5 Ways to Increase Dopamine Without Smoking Cigarettes

Do you ever wonder why you enjoy smoking, even though you know it’s bad for you? That’s because when you smoke, nicotine is sent to your brain. It attaches to nicotine receptors and releases a chemical called dopamine, which makes you feel good. Once you’re done smoking, your dopamine levels drop and you may want another cigarette to give you that feeling again.

After you quit smoking, you may not feel like your best self. You may also miss the feeling you got when you smoked cigarettes. But not to worry! There are many non-smoking activities you can enjoy that may cause your brain to release dopamine, one of our mood-boosting brain chemicals. Read on for five simple and enjoyable ways to potentially boost your dopamine levels – without smoking a cigarette.

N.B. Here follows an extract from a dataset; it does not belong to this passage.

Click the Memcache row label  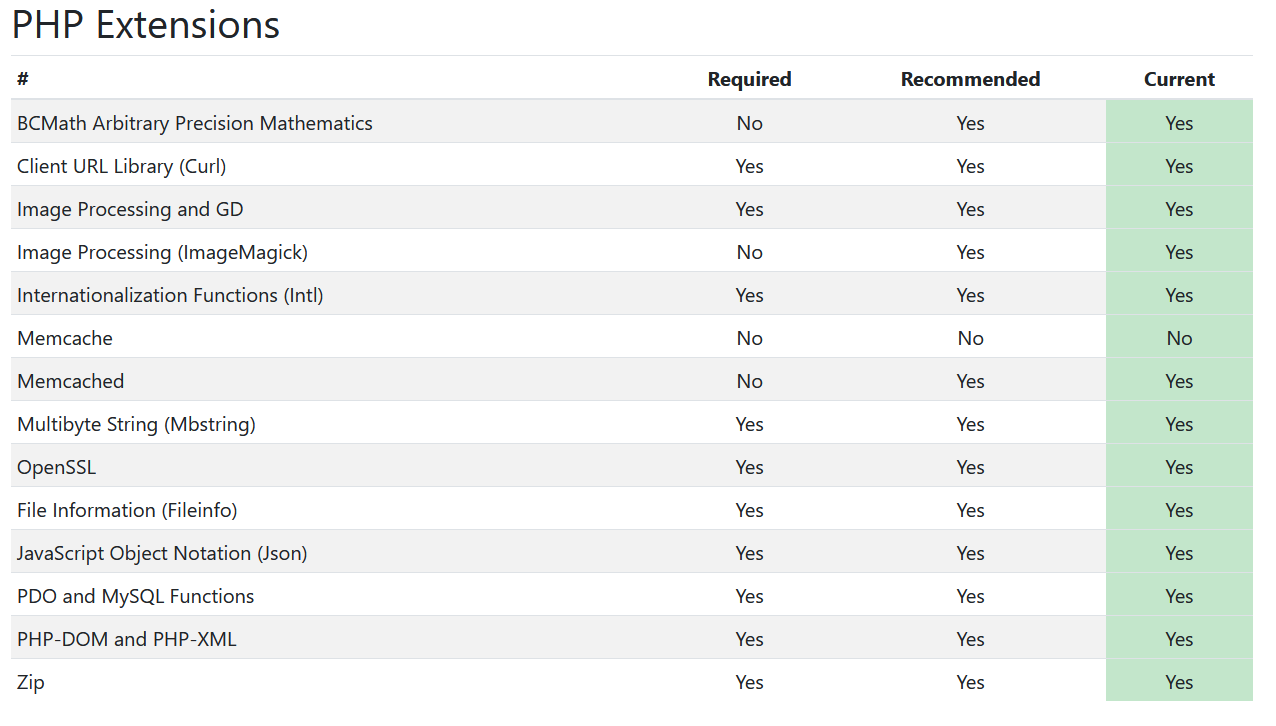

  1. Eat Your Proteins Eating protein-rich foods like chicken, peanuts and eggs may cause your tyrosine levels to increase. Tyrosine is a protein found in amino acids that aids in the production of dopamine. So put down the potato chips, and grab some nuts. Check out some awesome, easy recipes for protein-filled meals and snacks from Quitter’s Circle.
  2. Take a Second for Yourself Studies have shown that practicing mindfulness (a state of awareness) through some types of meditation may help you calm your body and relax your mind. These types of exercises could cause your dopamine levels to increase. Whether you’re joining a mindful yoga class with a friend or practicing some deep-breathing exercises on your own, embrace some relaxing “you” time. Try using those deep breathing exercises or a meditation app next time you have an urge to smoke, and feel the new power of your lungs!
  3. Get Up and GoPhysical activity is good for your health and can help keep your body in shape. But did you also know that being active can lower tension and stress, and reduce anxiety? There are many ways to be active: cycling, running, swimming, boxing, even dancing! So, keep your body moving to help feel like your best self – it may be as simple as taking your dog for a walk.
  4. Try Crafting Have you been thinking about picking up a new hobby? In one study of more than 3,500 knitters, published in The British Journal of Occupational Therapy, 81% of respondents with depression reported feeling happy after knitting. More than half reported feeling "very happy." It turns out that trying new creative activities makes you focus, which allows your dopamine levels to increase. Invest your newfound time not smoking in creativity – you just might find a new hobby or passion that makes you feel great!
  5. Turn Up the Volume Can’t help but sing along to your favorite song? What a great way to make you feel good! Listening to music releases dopamine in your brain. Pleasurable feelings from listening to music have been shown to increase when the music peaks at your favorite part, and moments before, when you anticipate the notes coming! Make a playlist filled with your favorite songs to listen in the car, at a party, or even the shower – and don’t be afraid to jam out the entire time!

Next time you don’t feel like your best self during your quit journey, try one of these activities for a boost. Then, let the rest of the Quitter’s Circle community know which activities help you feel your best. Be confident and proud of the strides you’ve made so far, and keep it up!